Science accumulates facts and principles which could never be determined by the common sense of the individual or community, and of so great a variety and generality that some of them are constantly passing over into practical life. The old farmer has learned the value of soil analysis, though with reluctance and suspicion, and he has learned to spray his orchards to preserve them from pests whose existence he did not suspect. At this moment science is advising him to put a bounty on the head of the turkey buzzard instead of imposing a fine for killing it. His common sense had told him that the vulture was valuable as a scavenger. Now science tells him that it is an ally of the paralysis fly and carries cattle, hog, and other diseases over the country. “Probably more than the income from a million dollars is spent each year in the several marine biological institutions for the study of three lowly forms,—the sea urchin and its progeny, the coral, and the jelly-fish.” An American entomologist has spent many years in measuring the influence of physical environment on potato bugs. He established colonies of these insects in Mexico, moved them from one temperature to another, one degree of humidity to another, one altitude to another, and recorded the changes shown in the offspring. He then moved the new generations back to the old environment and recorded the results,—whether the spots and other acquired characters changed or remained. His object was to determine certain laws of heredity,—whether and under what conditions new species are produced, whether acquired characters are hereditary. To common sense this procedure seems trivial, almost insane. But assuming that a biologist determines a law of heredity, this will presumably have a practical effect in the fields of agriculture, eugenics, crime, and medicine.

These examples show that a science which results in a practical and efficient technic is constituted by treating it as an end in itself, not merely as a means to something else, and giving it time and opportunity to develop along all the lines of investigation possible, even if we do not know what will be the eventual applications of one or another of its results. We can then take every one of its results and try where and in what way they can be practically applied. We do not know what the future science will be before it is constituted, and what may be the applications of its discoveries before they are applied.
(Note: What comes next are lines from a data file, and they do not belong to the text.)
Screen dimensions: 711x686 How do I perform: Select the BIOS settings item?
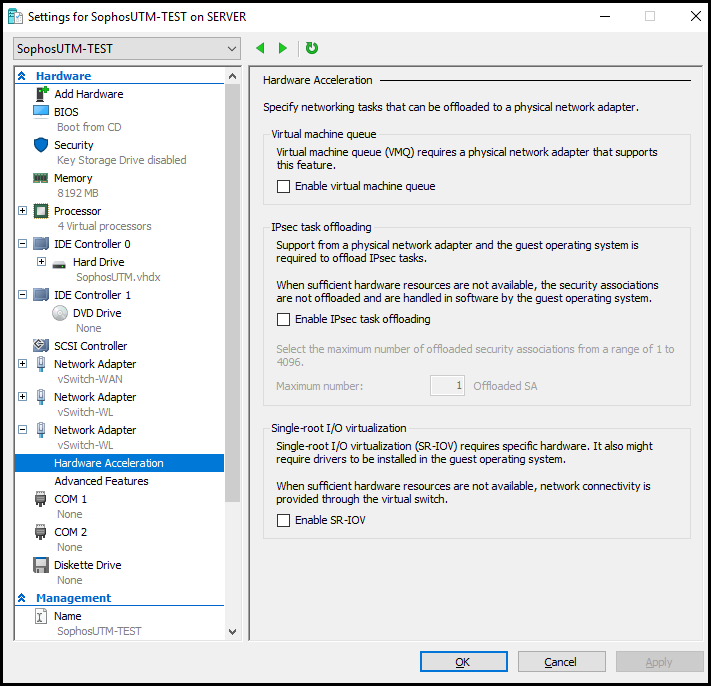(x=66, y=112)
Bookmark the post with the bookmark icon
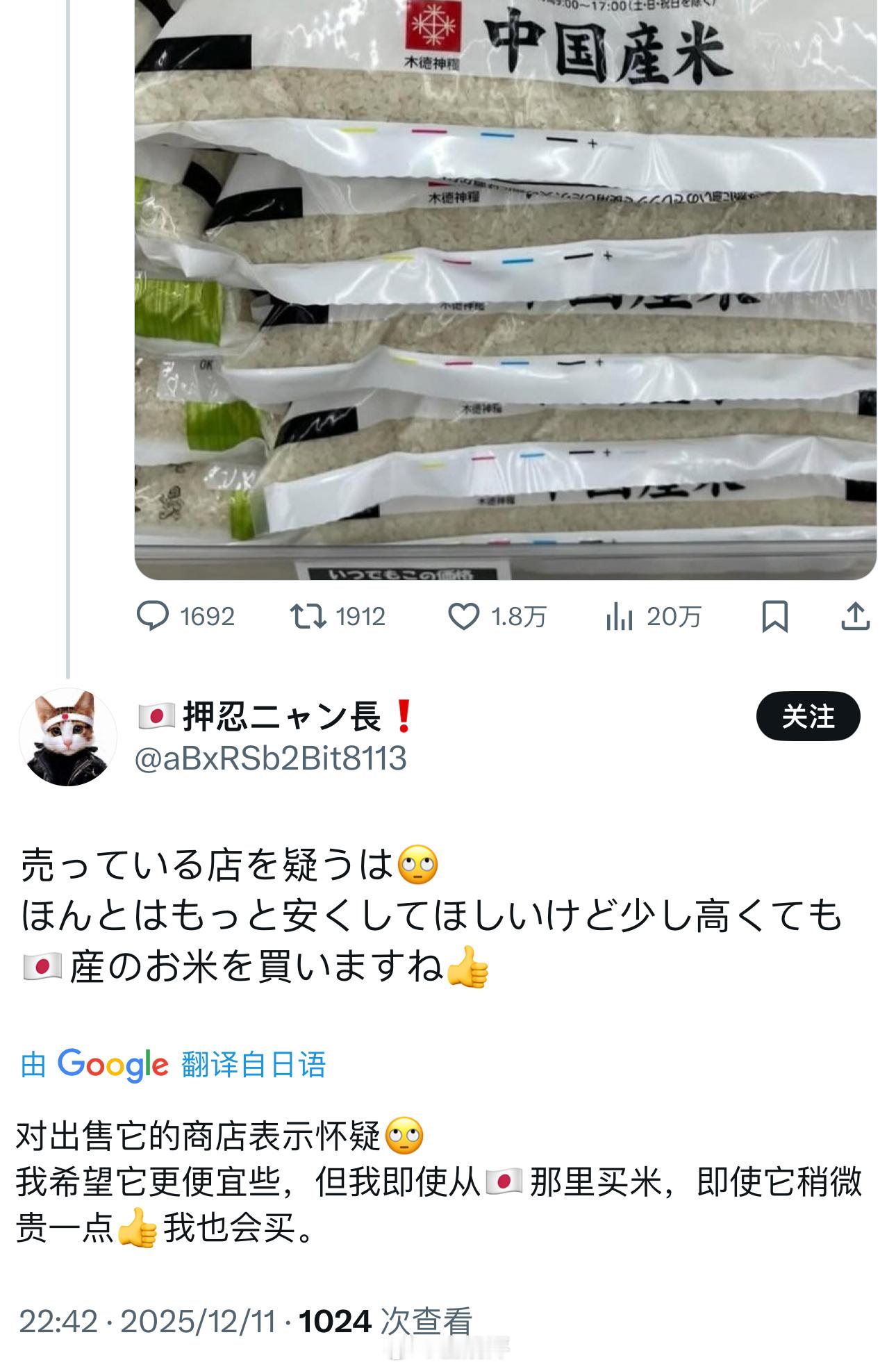The width and height of the screenshot is (896, 1369). click(774, 616)
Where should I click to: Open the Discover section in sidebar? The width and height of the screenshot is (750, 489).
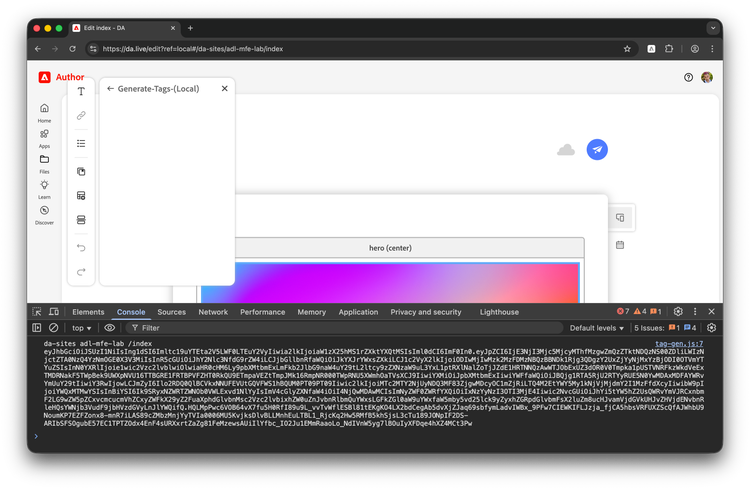coord(44,212)
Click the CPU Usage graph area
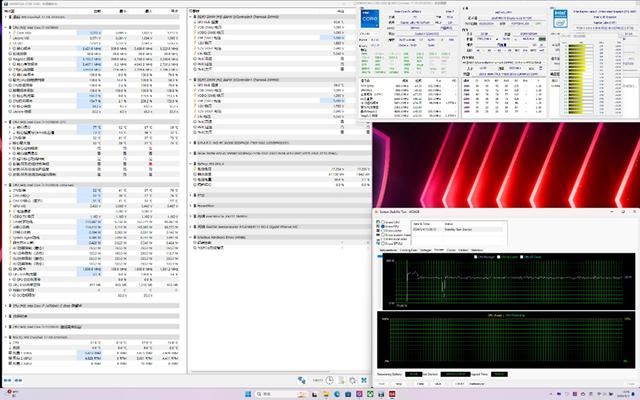Screen dimensions: 640x400 pyautogui.click(x=505, y=342)
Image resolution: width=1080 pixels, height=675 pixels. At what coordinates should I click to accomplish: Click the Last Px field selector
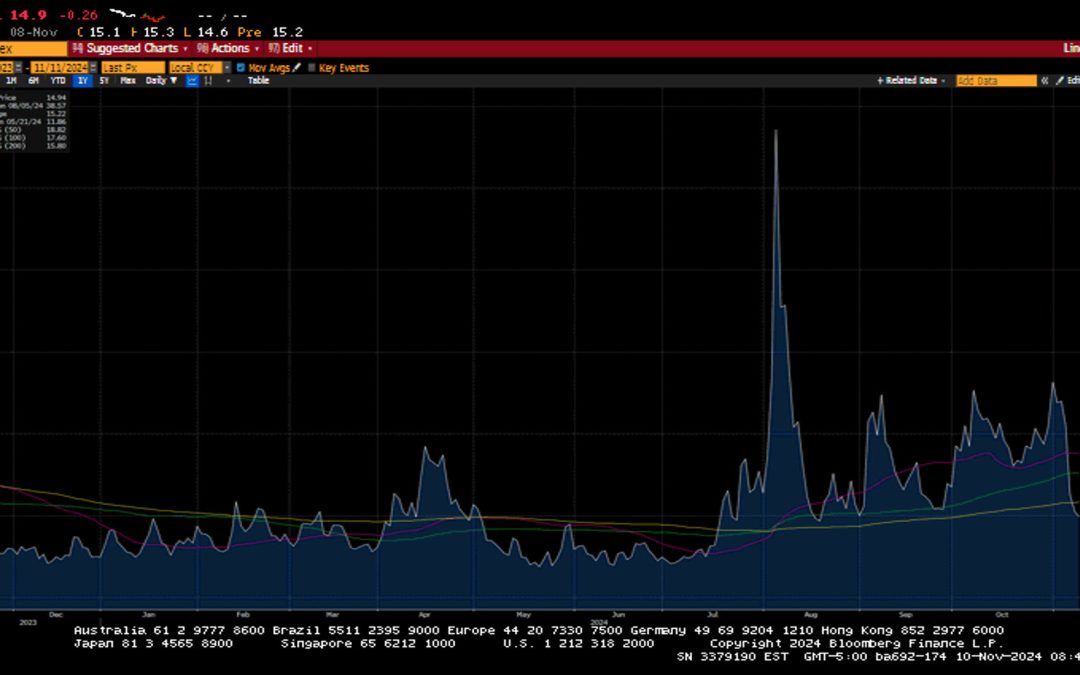pyautogui.click(x=131, y=68)
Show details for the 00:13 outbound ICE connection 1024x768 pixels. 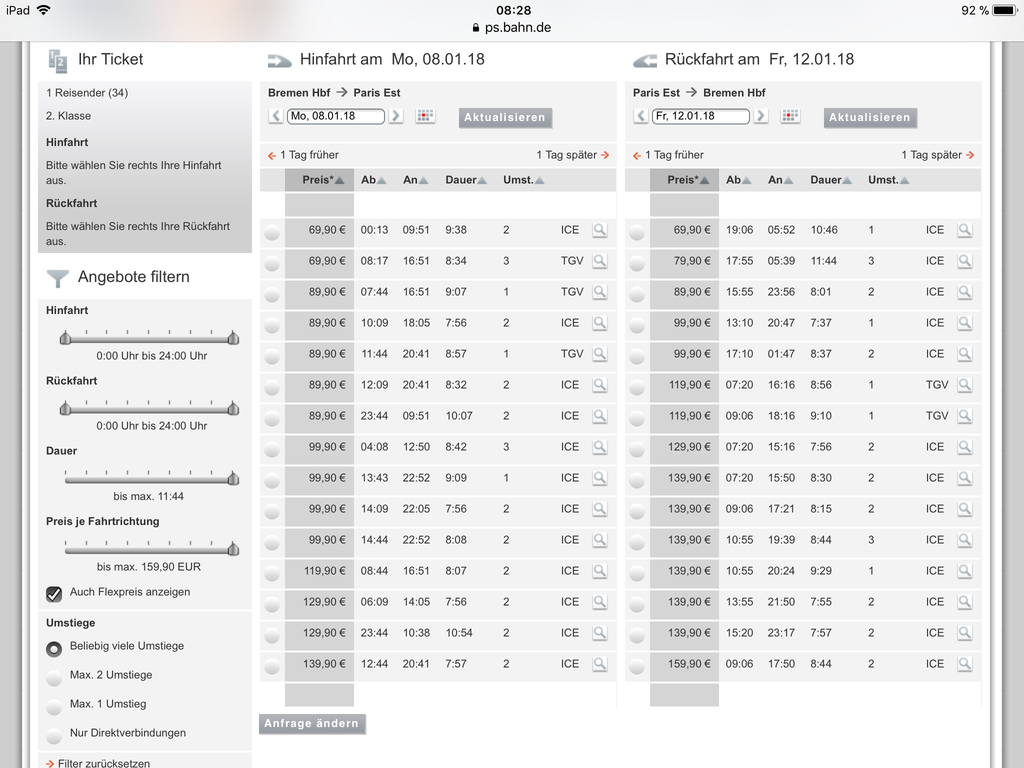tap(599, 230)
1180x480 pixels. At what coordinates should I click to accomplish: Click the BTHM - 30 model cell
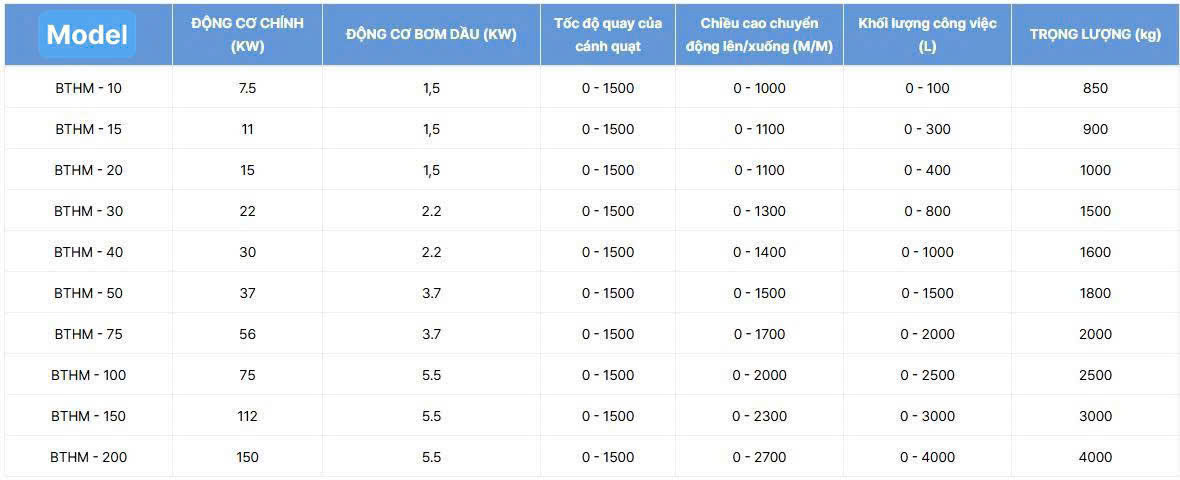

But, on the other hand, the scientist will naturally be influenced in setting and solving his problems by the appreciation that if discoveries are made in certain fields practical applications will follow. He may know, for example, that if we can discover the scarlet fever germ we can control this disease, and he may work on this problem, or he may suspect that if we knew more of the chemistry of sugar we could control cancer, and may work on that problem.